Human behaviour in urban environments is mediated by a combination of habitual and deliberative decision-making, influenced by prior experiences and current perceptions. The outcome of these decisions are the dynamics of flow and activity we observe in cities everyday, and understanding and modelling these behaviours is central to predicting their future evolution. This project aims to advance the integration of reinforcement learning and agent-based simulation in improving predictions of future cities.

Explaining the science

Reinforcement learning (RL) is an algorithmic approach for computational learning. By building a relationship between external observations and rewards, the algorithm constructs a 'policy' for optimising the completion of a given task. Via an iterative learning process, an RL 'agent' builds an understanding of how to complete a task, allowing them to apply the same learning in future unseen environments.

The specification of the RL algorithm has been linked to different forms of human decision-making. Use of a fully or partially observable environment during planning, known as 'model-based' RL, may be representative of deliberative planning; whereas learning without a pre-defined model, 'model-free' RL, may relate more to simple or habitual actions, executed step-by-step. Aside from conceptual similarity, these approaches have theoretical links into neuroscience, analogous to place cell activity during spatial navigation, and dopamine firing responses, respectively.

Another important development has been the emergence of deep learning, and with it deep RL. Deep RL allows for integration of large vectors of input data in predicting rewards, enabling production of complex and strategic behaviour. As has been demonstrated elsewhere, deep RL models are able to exceed the performance of human players of chess, Go, and other complex games, but the potential for these approaches is much greater.

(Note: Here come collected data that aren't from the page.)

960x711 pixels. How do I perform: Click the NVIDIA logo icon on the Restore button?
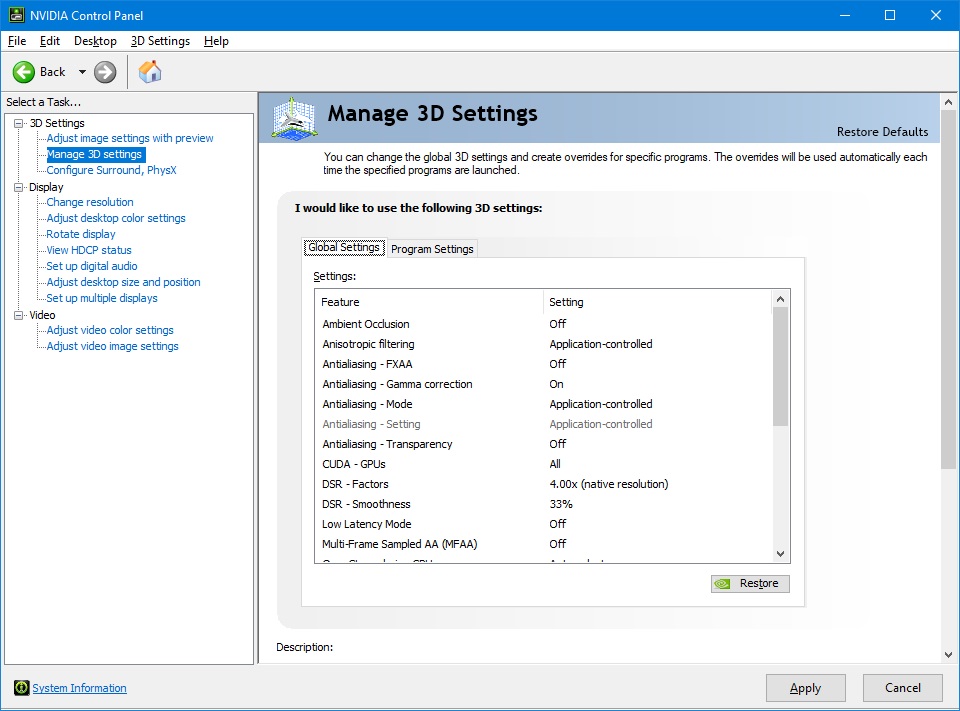coord(723,583)
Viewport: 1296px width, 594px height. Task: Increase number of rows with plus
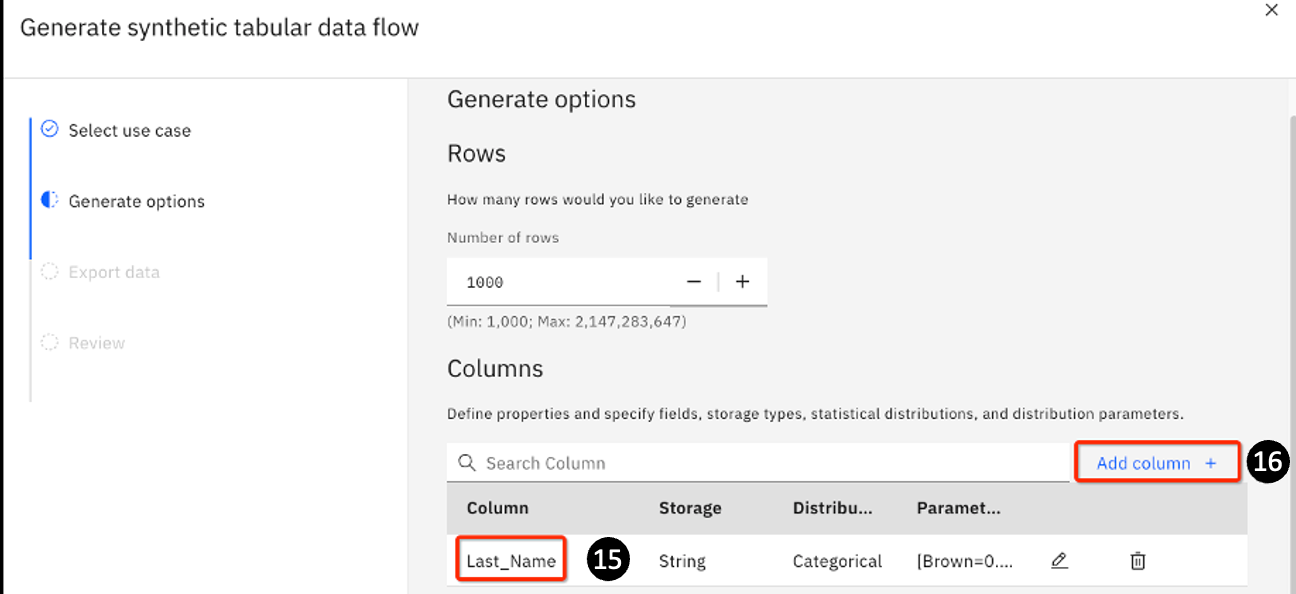click(x=742, y=282)
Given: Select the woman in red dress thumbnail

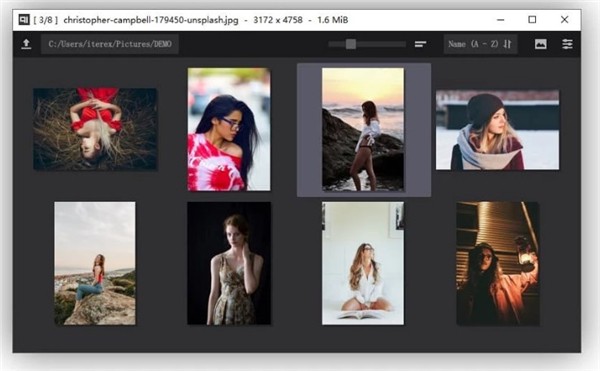Looking at the screenshot, I should (x=95, y=129).
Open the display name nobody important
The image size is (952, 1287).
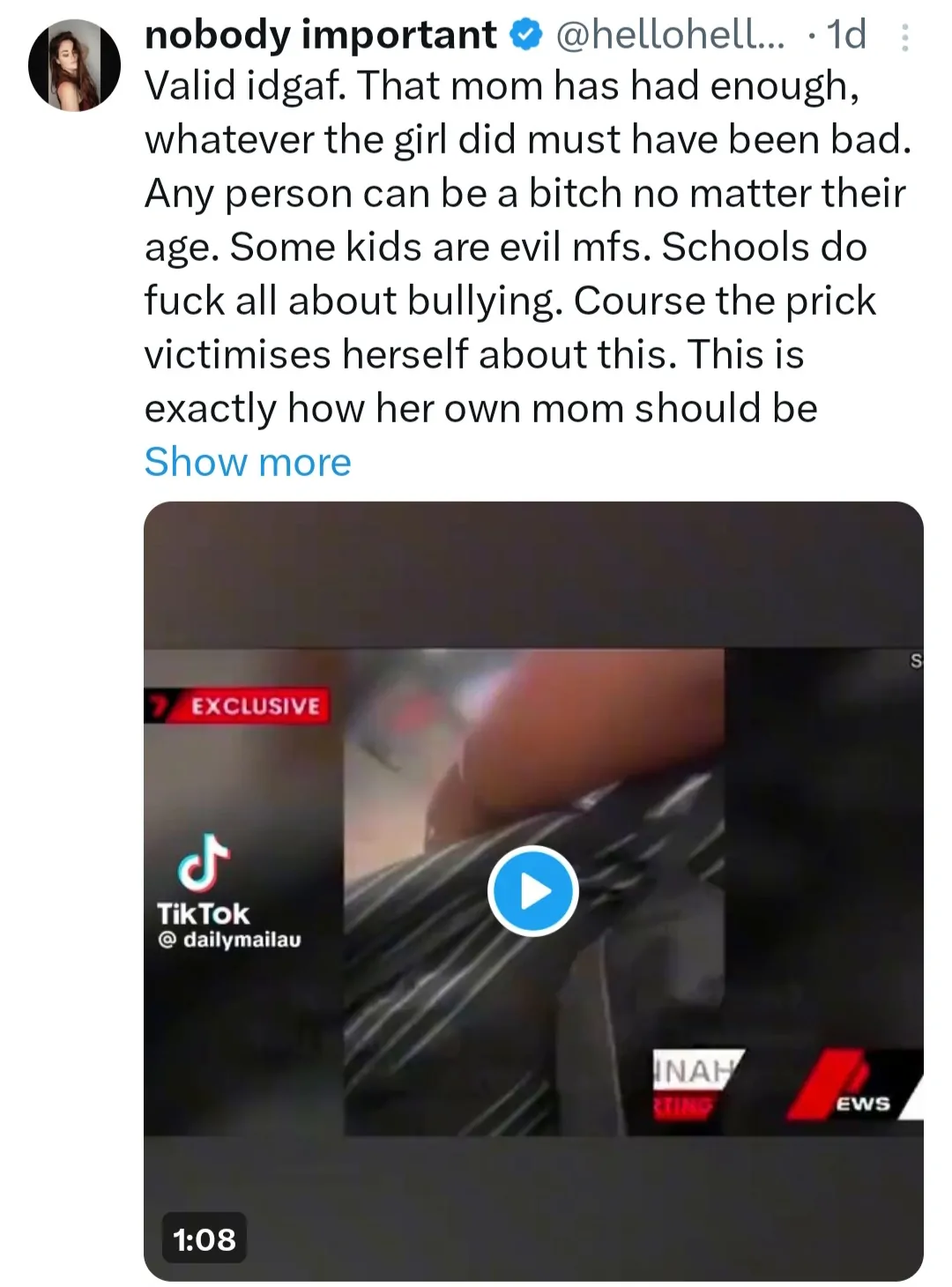(321, 35)
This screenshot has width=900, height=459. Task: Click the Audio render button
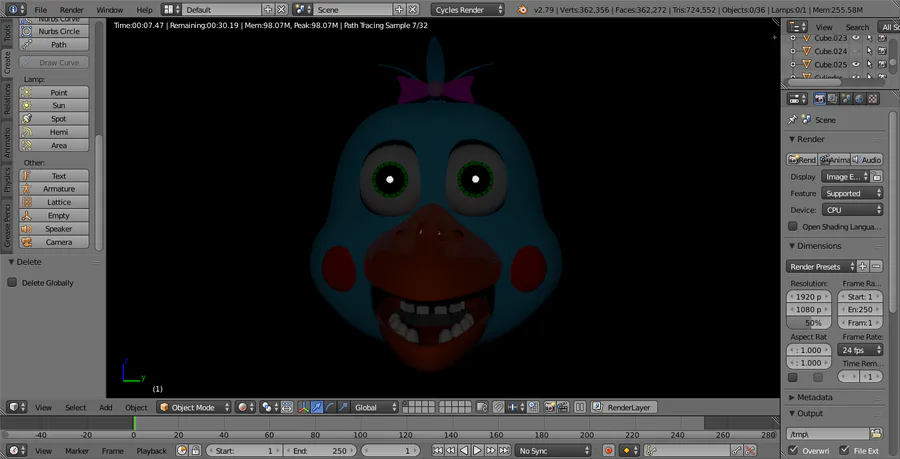867,160
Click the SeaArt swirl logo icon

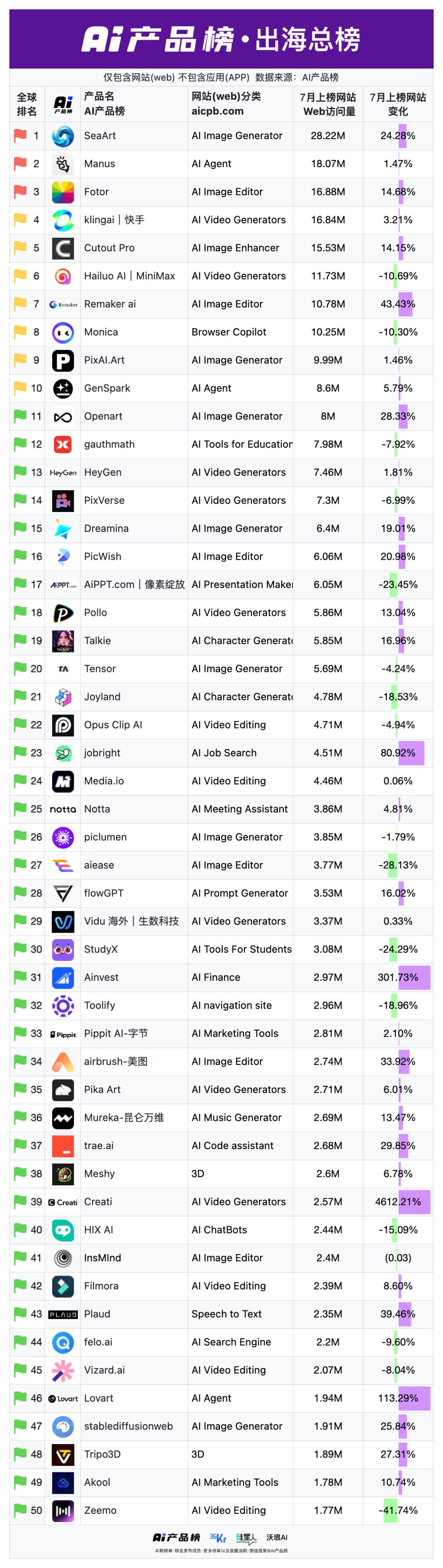pyautogui.click(x=63, y=136)
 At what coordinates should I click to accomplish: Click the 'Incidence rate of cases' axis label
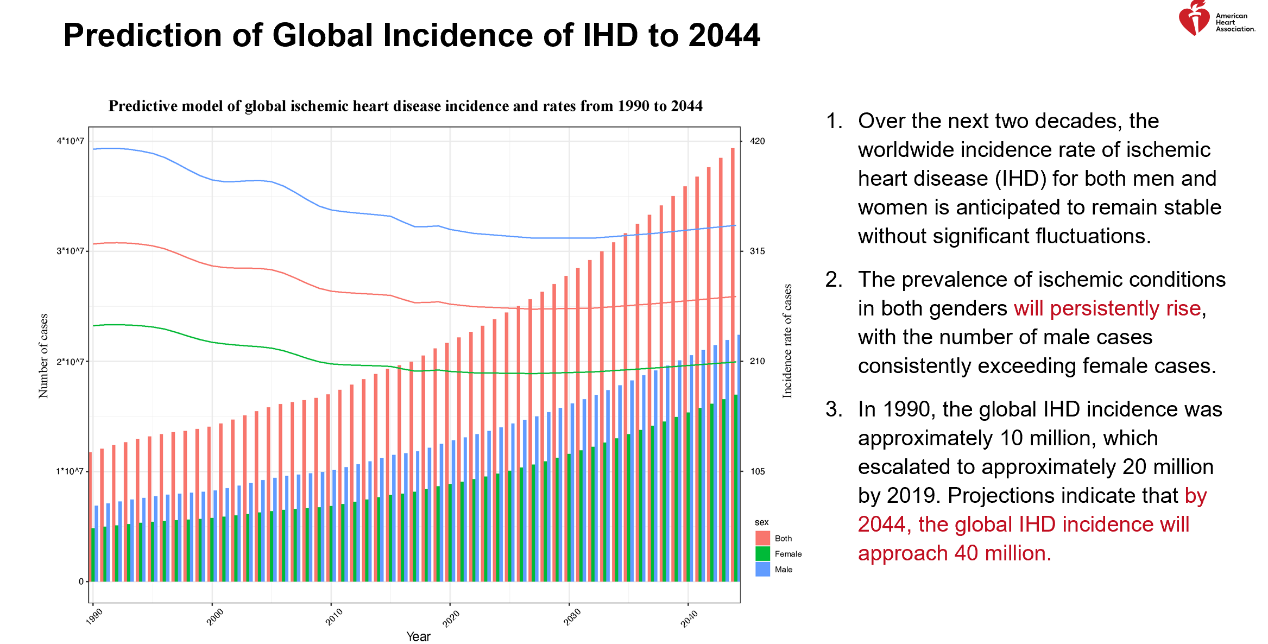click(x=787, y=342)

The frontier for this project involves the building of RL and deep RL models of human behaviour within an urban setting. These models, integrated within a multi-agent context, allow for replication and future prediction of complex social and spatial systems, and can therefore in the theory be used to better reflect the evolution of urban systems undergoing change.

Project aims

The aim of the project is to produce a set of novel reinforcement learning (RL)-based approaches for modelling human learning and decision-making in urban environments, and the application of these in predicting urban phenomena. Both model-based and model-free RL will be applied, reproducing different aspects of human behaviour, under habitual and deliberative decision-making scenarios.

The RL models will integrate both static and dynamic spatial data in recreating the use of urban features during movement. Furthermore, the research will explore how RL can be applied in reproducing the variability of human experience and performance.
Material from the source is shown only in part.